La experiencia previa de los gobiernos de Toledo y García sugiere que el tercer año de gobierno se caracteriza por la detención de una tendencia declinante, y una estabilización en un nivel bajo. Pienso que lo más probable es que esa tendencia se repita. Después de julio la dinámica estará muy marcada por las elecciones regionales y municipales de octubre, con lo cual podría decirse que terminará el año que empezó en octubre pasado.

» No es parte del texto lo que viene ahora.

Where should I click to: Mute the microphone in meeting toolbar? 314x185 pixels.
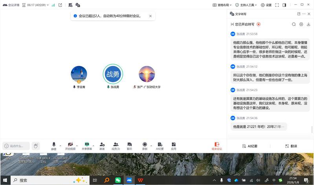click(x=54, y=145)
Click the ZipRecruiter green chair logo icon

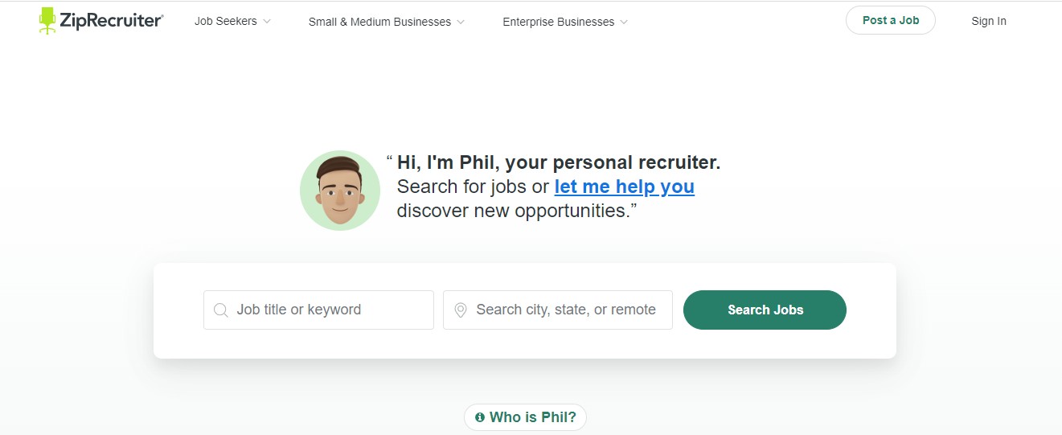click(x=47, y=21)
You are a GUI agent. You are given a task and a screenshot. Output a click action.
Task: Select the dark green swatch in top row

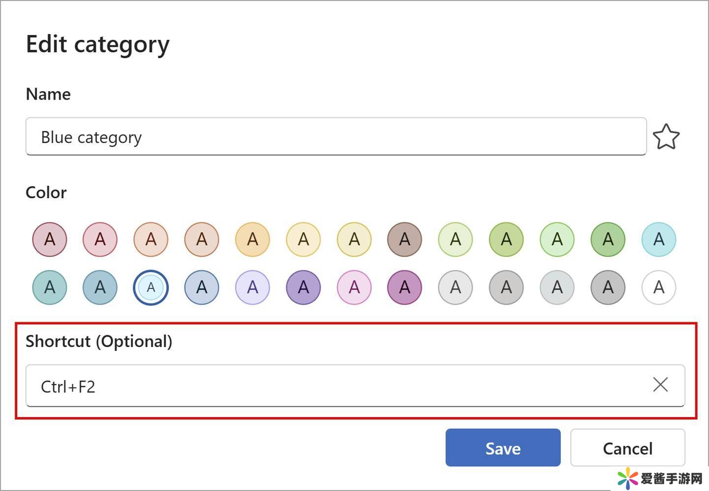click(x=608, y=240)
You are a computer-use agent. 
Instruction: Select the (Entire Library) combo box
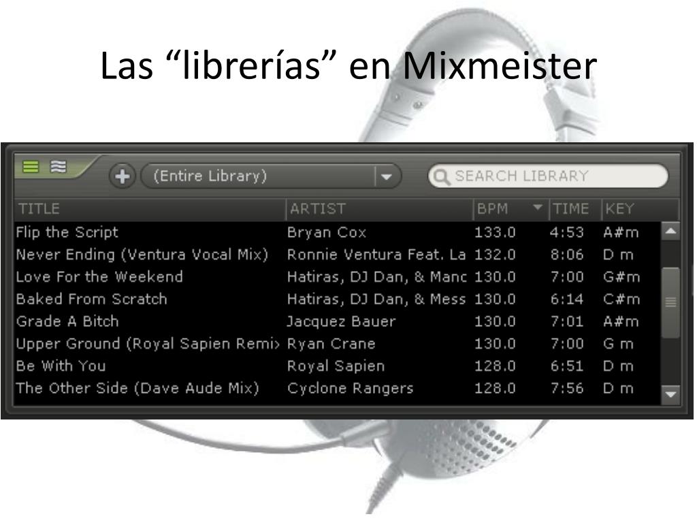click(271, 176)
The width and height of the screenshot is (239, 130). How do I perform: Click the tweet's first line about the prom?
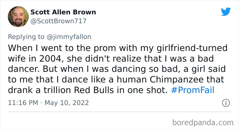point(118,48)
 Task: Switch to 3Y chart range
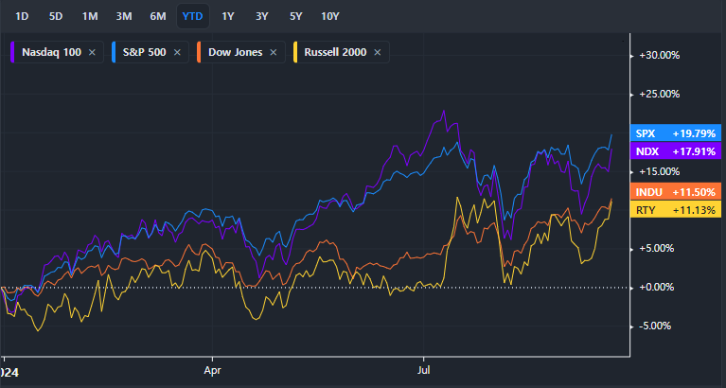[261, 16]
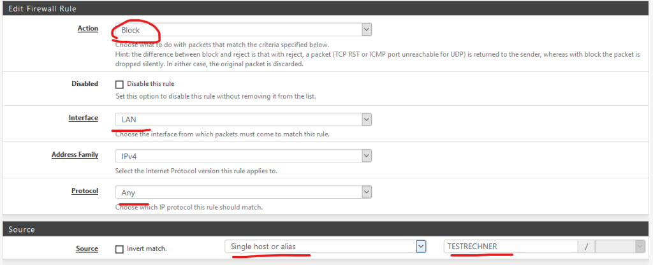Open the Action dropdown showing Block

pyautogui.click(x=243, y=30)
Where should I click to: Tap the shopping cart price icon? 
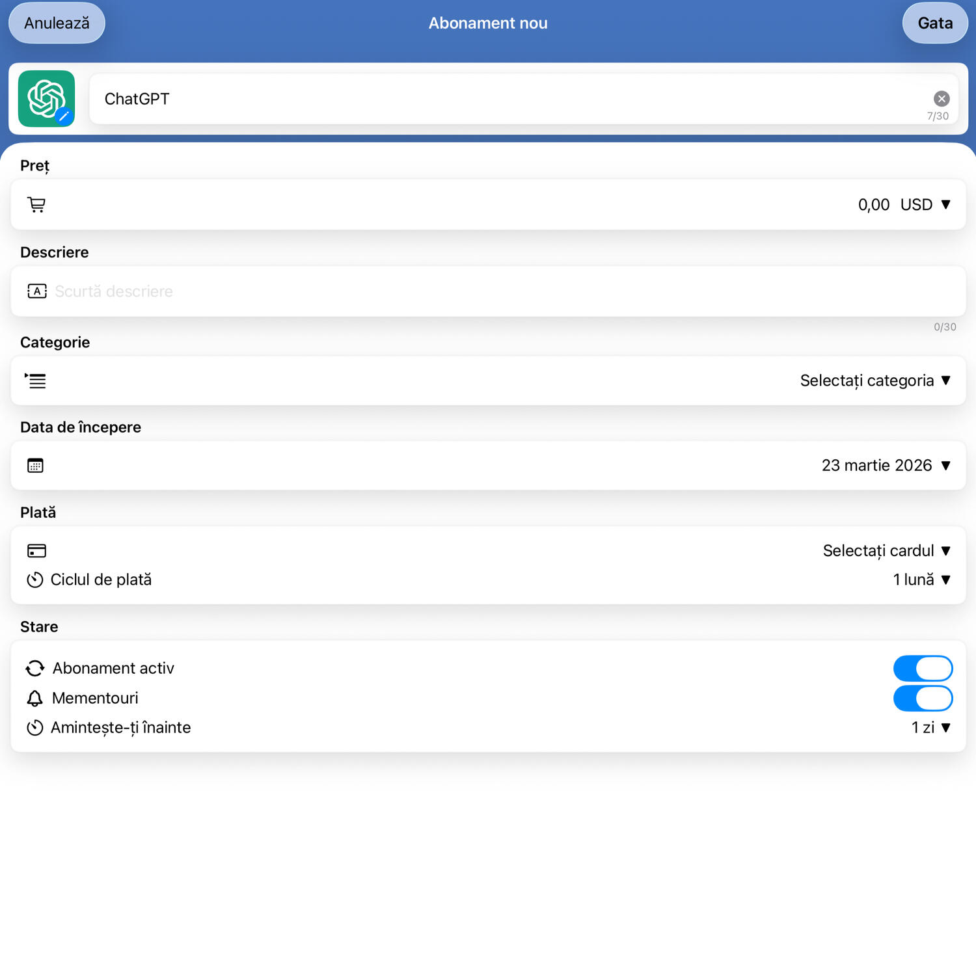click(x=36, y=205)
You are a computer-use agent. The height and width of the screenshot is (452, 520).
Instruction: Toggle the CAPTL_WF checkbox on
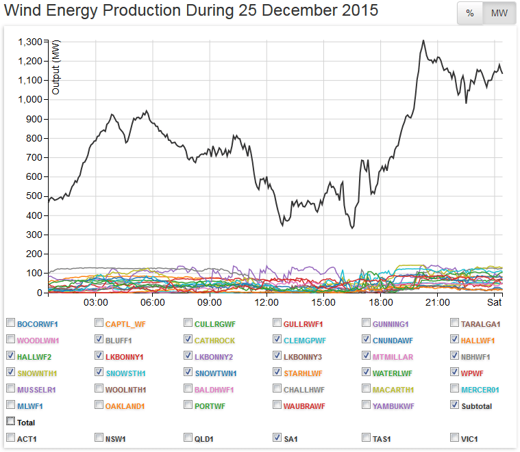pyautogui.click(x=99, y=323)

lunes, 23 de diciembre de 2013

Navidad

Artículo publicado en La República, domingo 22 de diciembre de 2013

Hace unos días se comentaba que Uruguay (“modesto pero audaz, liberal y amante de la diversión"), había sido elegido “país del año” por la revista The Economist. Se resaltó la implementación de “reformas pioneras”, como la legalización del matrimonio homosexual y de la producción, venta y consumo de marihuana, que podrían beneficiar al mundo entero en caso de ser emuladas, así como el liderazgo de su presidente. A propósito, cabe recordar que en ese país el 24 de diciembre no se celebra oficialmente la navidad, sino el “día de la familia”. Como Estado laico, la Semana Santa se asume como Semana de Turismo, la Inmaculada Concepción como Día de las Playas, por ejemplo. Si bien alrededor de la mitad de los uruguayos se define como católicos, el Estado tiene una fuerte definición como laico, y eso marca la personalidad del país.

En Perú la relación entre el Estado y la iglesia católica se define por la Constitución como una de “independencia y autonomía”, pero donde se reconoce la importancia de esta y se establece que aquel “le presta su colaboración”. En nuestro medio suele haber cierto consenso en que los símbolos religiosos deberían estar ausentes en ceremonias oficiales, pero no se ha cuestionado mayormente que la navidad sea el eje de las celebraciones de fin de año. Recordemos que durante la dictadura de Velasco, y bajo el influjo de una ambiciosa reforma educativa, el gobierno intentó censurar manifestaciones “foráneas” de la navidad (Santa Claus, renos, y demás simbología de Europa septentrional) y promover una celebración católica “peruanizada”, representada emblemáticamente en el nacimiento del “niño manuelito”. Al mismo tiempo, la imagen del niño en el pesebre iba mejor con la austeridad que se preconizaba en situaciones de crisis, relegando al nórdico Santa Claus, que calza mejor con el carácter comercial de la festividad, y también, curiosamente, con su dimensión más laica, a pasar de lo inadecuado de su atuendo para el hemisferio sur.

En los últimos años, vivimos un ambiente en el que la revalorización de “lo peruano” gana cada vez más audiencia. En estas fiestas, esto acaso queda representado con el arbol navideño con motivos andinos propuesto por la Municipalidad de Lima que se luce en la Plaza Mayor. Pero se extrañan más ideas y propuestas sobre cómo los peruanos hemos de celebrar la navidad. ¿Resaltamos lo laico o lo católico? ¿Lo familiar (y el rito de la entrega de regalos) o lo religioso? En medio del “boom” gastronómico” y del nuevo discurso identitario con el que suele ir acompañado, no hemos visto una discusión sobre cómo redefinir la “tradicional” cena navideña hacia un menú más acorde al inicio del verano y a los productos de estación. Tampoco la asociación, acaso más bien limeña, entre la celebración de la navidad y del año nuevo, y el peligroso y letal despliegue individualista de fuegos pirotécnicos. Tal vez esta afición debería ser asumida por los municipios distritales, prohibiéndosela a los particulares.